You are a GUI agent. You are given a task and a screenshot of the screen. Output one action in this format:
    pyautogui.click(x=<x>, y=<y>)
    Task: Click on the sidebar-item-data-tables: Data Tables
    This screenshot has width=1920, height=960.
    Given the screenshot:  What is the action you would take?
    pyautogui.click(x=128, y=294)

==

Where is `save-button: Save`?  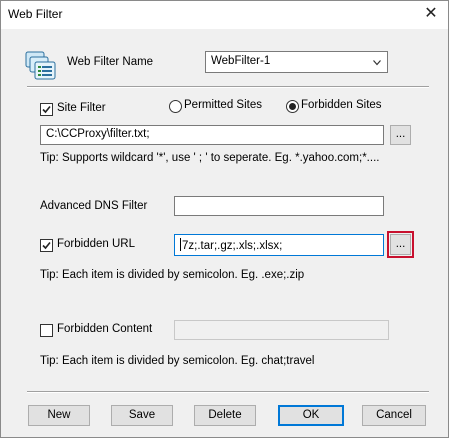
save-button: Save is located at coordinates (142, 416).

- _EXERCISE PROMPT_
Output the entries starting at the line containing "You are a GUI" and ending at the line containing "pyautogui.click(x=128, y=294)", reproducing each line verbatim.

- _RESPONSE BELOW_
You are a GUI agent. You are given a task and a screenshot of the screen. Output one action in this format:
    pyautogui.click(x=<x>, y=<y>)
    Task: Click on the sidebar-item-data-tables: Data Tables
    This screenshot has width=1920, height=960.
    Given the screenshot:  What is the action you would take?
    pyautogui.click(x=128, y=294)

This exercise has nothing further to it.